Vivíamos o mês de junho de 1958. Eu estava cursando a primeira série do antigo curso ginasial no velho Colégio Diocesano do Crato. Numa segunda-feira, cheguei um pouco atrasado e o interno, que era sineteiro, acabara de tocar o último sinal para início das aulas. Ainda ouvi quando ele comentou com outro colega: “Mas que vitória bonita aquela do Brasil ontem: três a zero na Áustria!” Quis saber dele do que se tratava e ele me disse que era um jogo pela Copa do Mundo. Não minto! Foi a primeira vez que eu ouvi falar em Copa do Mundo. Ao término da aula, tão logo cheguei a casa, procurei entre as revistas de um dos meus irmãos noticias sobre a Copa do Mundo. Havia uma revista “O Cruzeiro” que trazia tudo sobre a seleção brasileira, fotos dos jogadores, os grupos em que cada país estava distribuído e a tabela dos jogos. Fiquei sabendo que a Copa era realizada na Suécia, que graças ao excelente professor de Geografia José do Vale Feitosa, eu sabia muito bem onde ficava sua posição no globo. Então, como bom brasileiro achei que era importante acompanhar os jogos e torcer pelo Brasil. No segundo jogo, uma quarta-feira à tarde, eu fui à casa da minha tia Pia Cabral, uma irmã do meu avô, onde vários primos ouviam a transmissão da partida contra a Inglaterra. Era bastante animado, mas o jogo foi oxo (zero a zero), não obstantes as preces da tia Lurdinha para Santa Terezinha, a santa de sua devoção, com a qual ela afirmava tudo conseguir.

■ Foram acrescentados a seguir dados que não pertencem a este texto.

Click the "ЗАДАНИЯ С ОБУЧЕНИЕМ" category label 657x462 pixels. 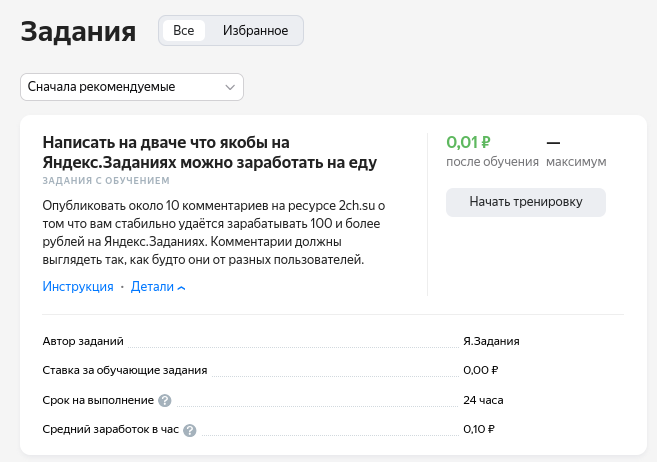coord(106,181)
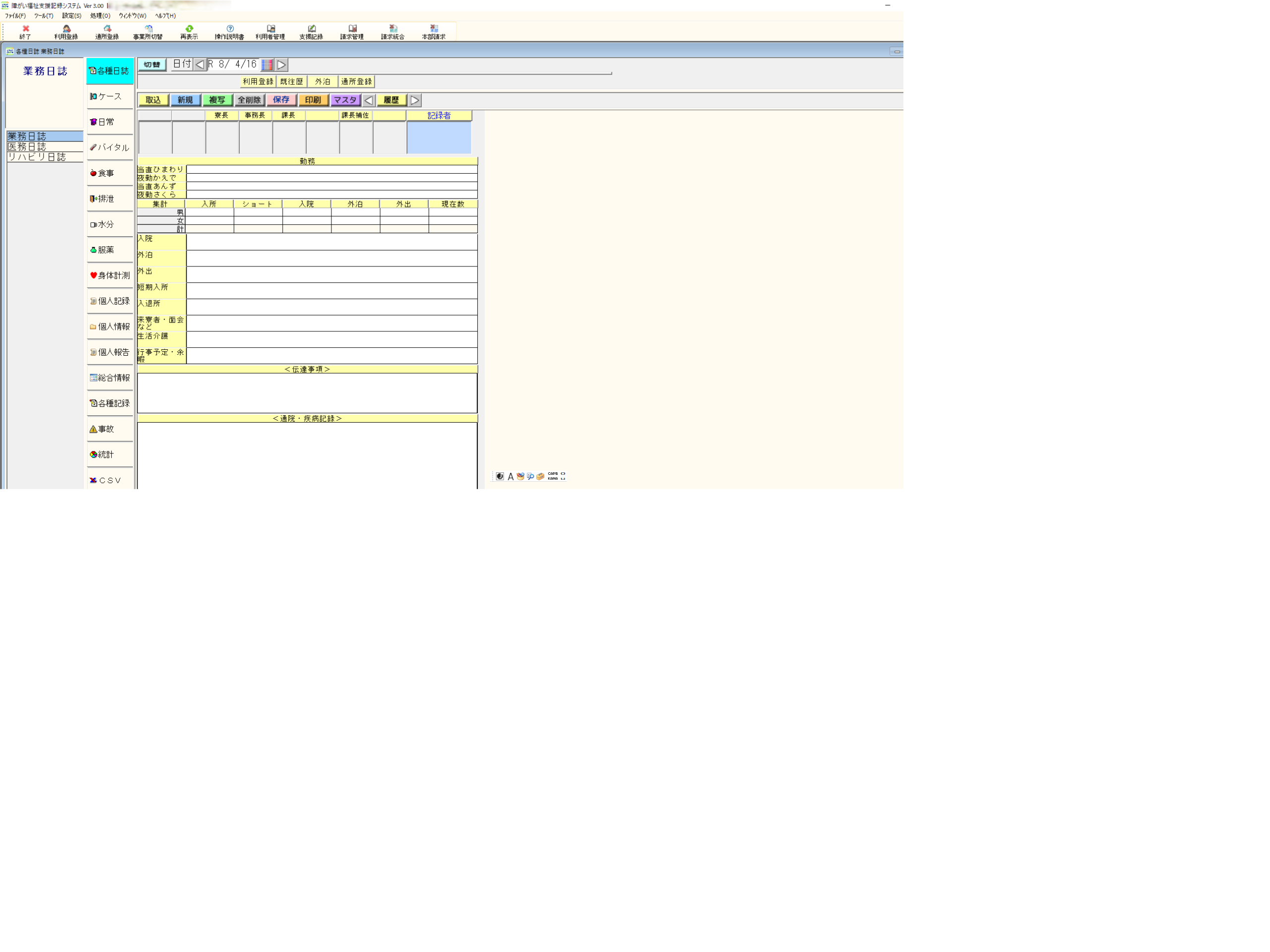Screen dimensions: 1270x952
Task: Select 医務日誌 in the journal list
Action: (x=27, y=147)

Depois vieram os jogos contra a Rússia, Pais de Gales e França. O jogo contra a França foi no dia de São João e eu estava voltando do Mauriti ao Crato, acompanhando os resultados parciais em cada café da beira da estrada. Mas soube que no Crato, antes do inicio do jogo contra a França, a tia Lurdinha se retirou da sala onde estava o velho rádio telefunken, dizendo que ia conversar com Santa Terezinha para o Brasil ganhar da França. Huberto Cabral protestou: “Santa Terezinha é francesa!” Houve uma gargalhada geral. Mas acredito que nesse dia Santa Terezinha, lá do céu, se esqueceu da França e foi fiel à sua amiga, pois o Brasil começou arrasador com um gol do vascaíno Vavá, logo aos 2 minutos de partida.

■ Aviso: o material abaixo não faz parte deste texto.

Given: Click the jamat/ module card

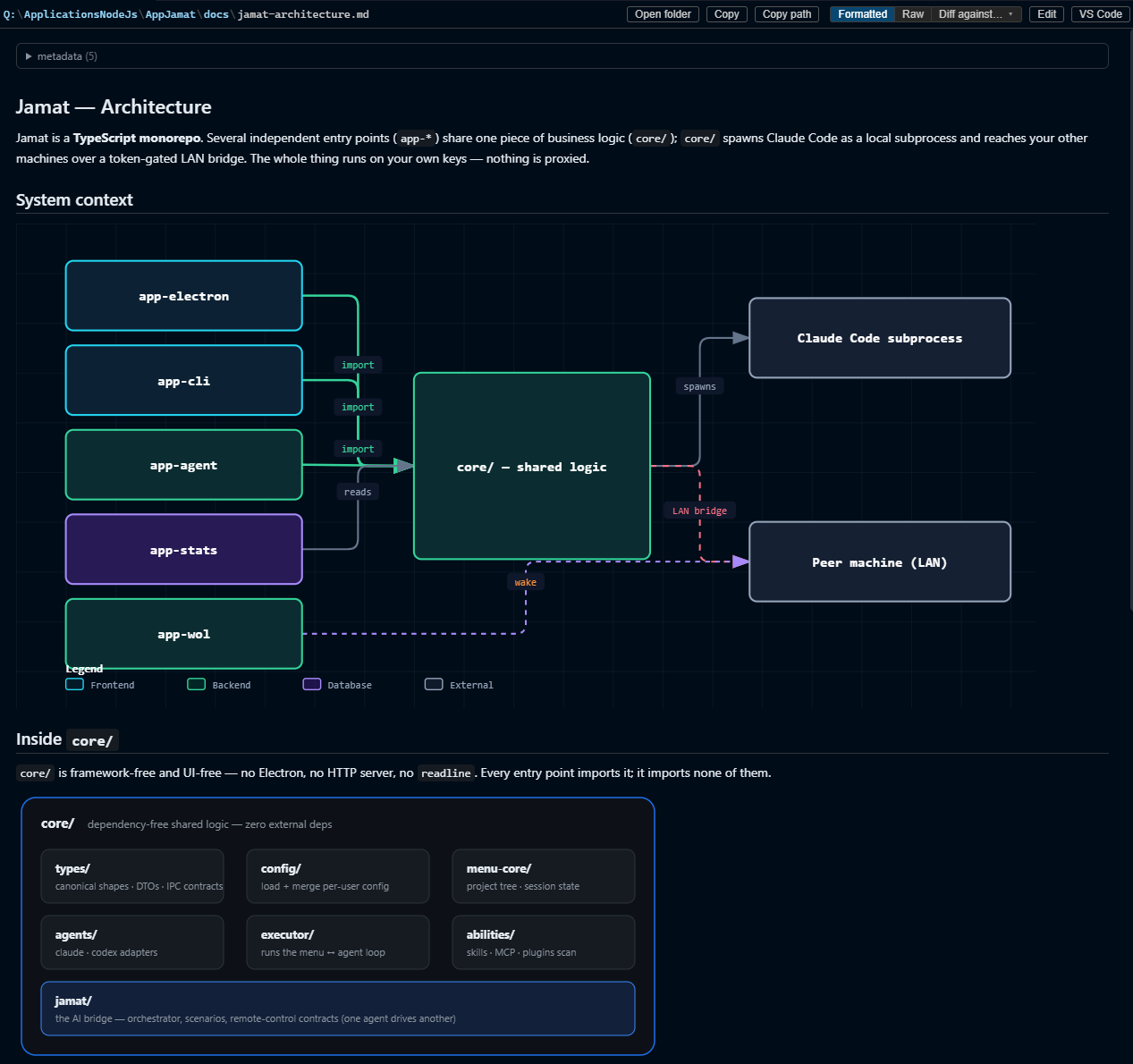Looking at the screenshot, I should [x=338, y=1009].

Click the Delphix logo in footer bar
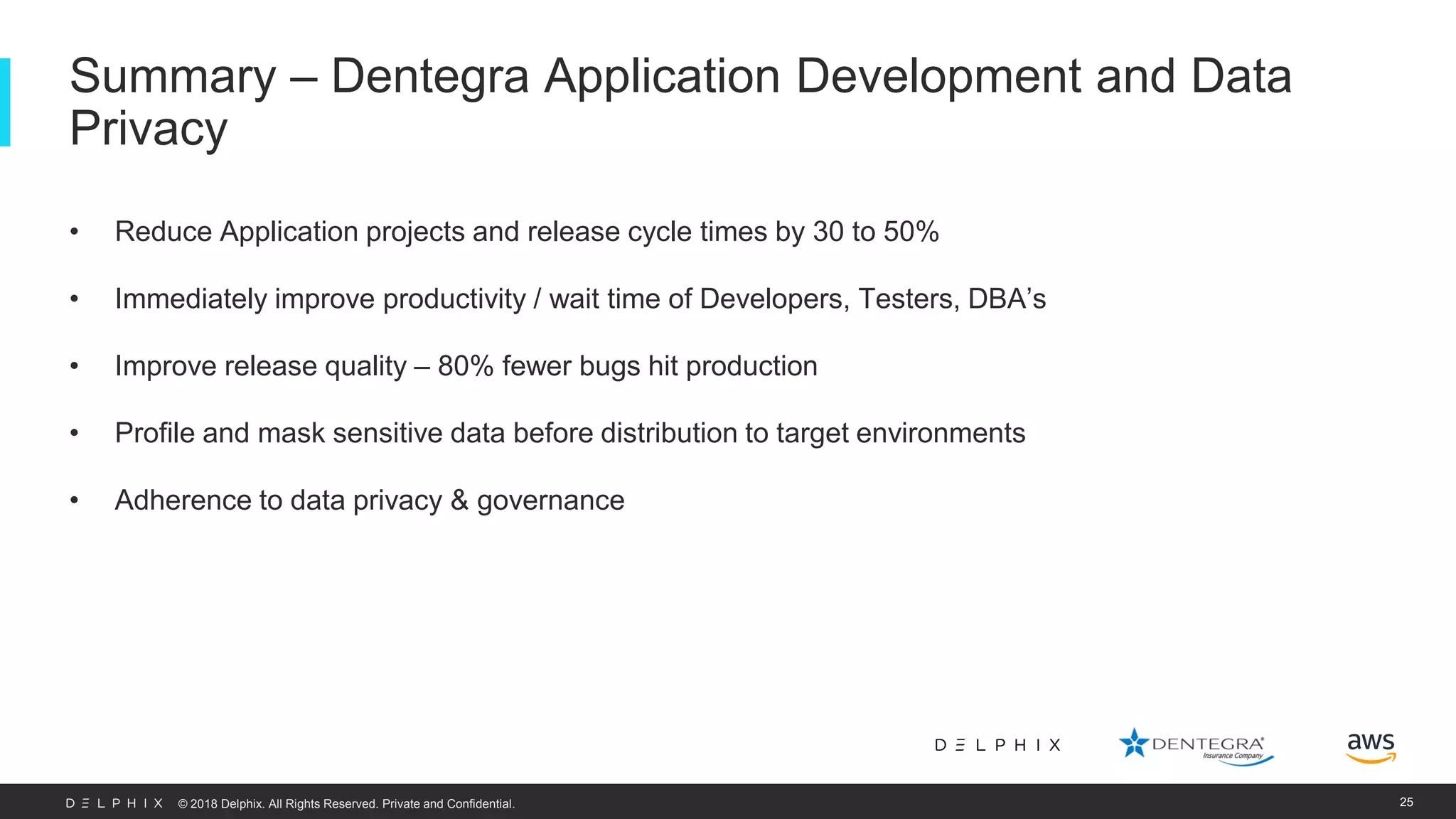[114, 803]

Na final contra a Suécia, já estávamos de férias no São José. Era um domingo e o jogo seria iniciado às 11 horas da manhã. Naquele tempo não havia energia elétrica no São José, nem rádios de pilha. O único rádio que havia lá em casa era um velho RCA, à bateria de carro, que estava descarregada. Meu irmão Luis Flávio disse que iria ouvir o jogo na casa do Assis de Melo, um nosso parente distante. Este era um solteirão, que morava sozinho num enorme casarão que herdara dos pais, bem próximo do canavial. Tinha mania por eletrônica e sua casa era repleta de rádios velhos, todos danificados de tanto ele fazer experiências. Eu e o primo José Esmeraldo Gonçalves acompanhamos Luis e papai nos pediu para que fôssemos avisá-lo a cada gol do Brasil. Seria uma boa caminhada, pois a casa do Assis distava mais de dois quilômetros da nossa.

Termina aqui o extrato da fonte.